Innovative Gene Therapy Approach
AB-1003 is a recombinant adeno-associative virus (AAV)-based gene therapy designed to restore FKRP enzyme activity primarily inside muscle cells. The therapy is administered as a one-time intravenous infusion and aims to address the underlying genetic cause of the disease.
"The dosing of the first participant in cohort two marks an important milestone for the trial as enrollment continues for LION-CS101," said Canwen Jiang, MD, PhD, Chief Development Officer and Chief Medical Officer at AskBio. "We are encouraged by the DSMB's recommendation to advance our study, following their thorough assessment of AB-1003 in cohort one and are excited to proceed with the second cohort."
Trial Design and Progress
The LION-CS101 trial includes two sequential, dose-level cohorts to evaluate the safety profile of AB-1003. Participants from the first cohort remain in the study until completion, while enrollment for the second cohort is ongoing.
The DSMB, an independent group of experts appointed to periodically review clinical trial information, conducted a thorough assessment of trial recruitment activity and safety reporting from the first cohort.
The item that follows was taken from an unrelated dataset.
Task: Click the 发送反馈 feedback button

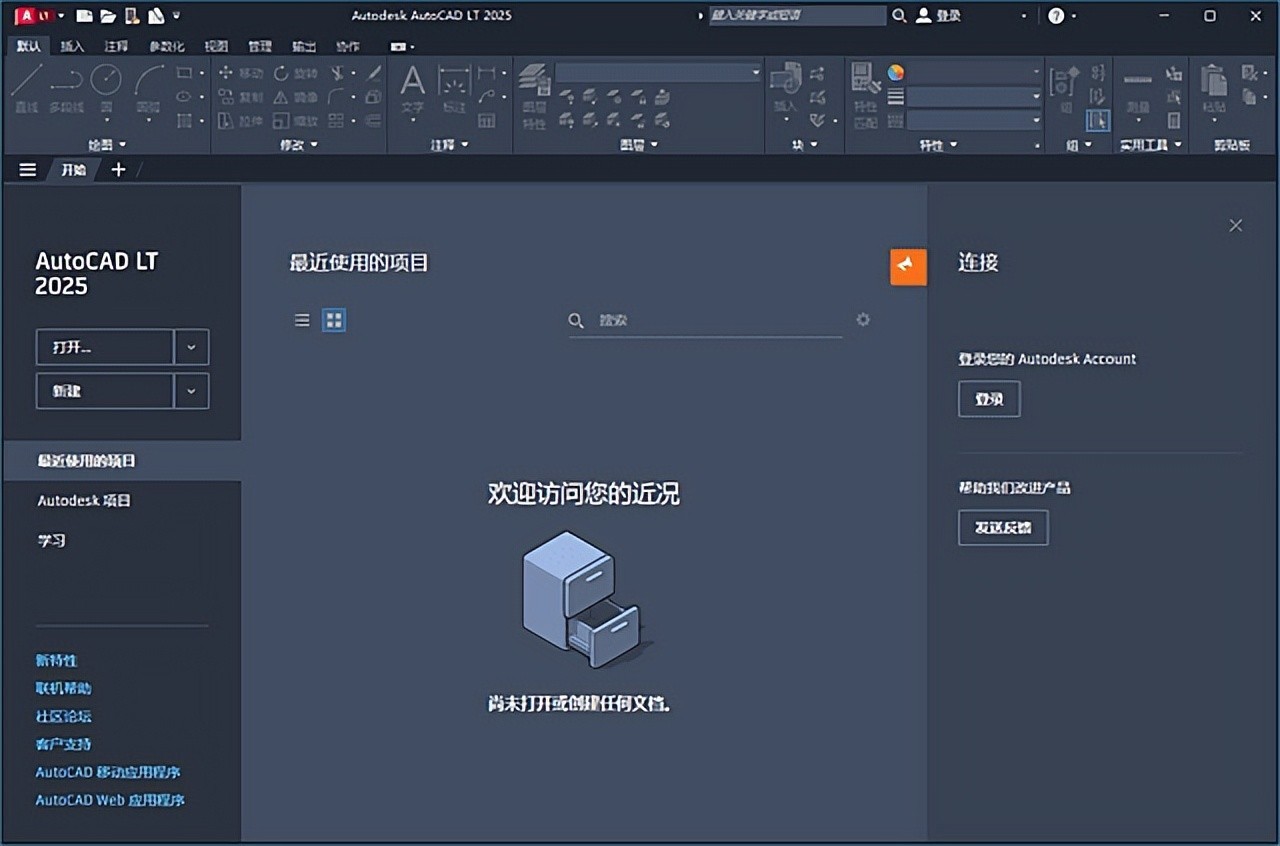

Their review included risk-benefit assessments and monitoring for serious or unexpected adverse safety events alongside any significant therapeutic benefits.
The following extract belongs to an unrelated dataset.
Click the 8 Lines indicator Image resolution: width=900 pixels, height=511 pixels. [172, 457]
Patients and healthcare providers interested in learning more about the LION-CS101 clinical trial can visit clinicaltrials.gov (NCT05230459) or askbio.com for additional information.
About AskBio
AskBio Inc., a wholly owned and independently operated subsidiary of Bayer AG, is a fully integrated gene therapy company headquartered in Research Triangle Park, North Carolina. The company maintains a diverse clinical portfolio across neuromuscular, central nervous system, cardiovascular, and metabolic disease indications.
With over 900 employees across five countries, AskBio has established itself as an early innovator in the gene therapy field. The company's technology platform includes Pro10™, a proprietary cell line manufacturing process, and an extensive array of capsids and promoters. AskBio holds more than 600 patents and patent applications in areas such as AAV production and chimeric capsids.
As gene therapy continues to emerge as a promising approach for treating genetic disorders, the advancement of the LION-CS101 trial represents an important step forward in addressing the significant unmet needs of patients with LGMD2I/R9.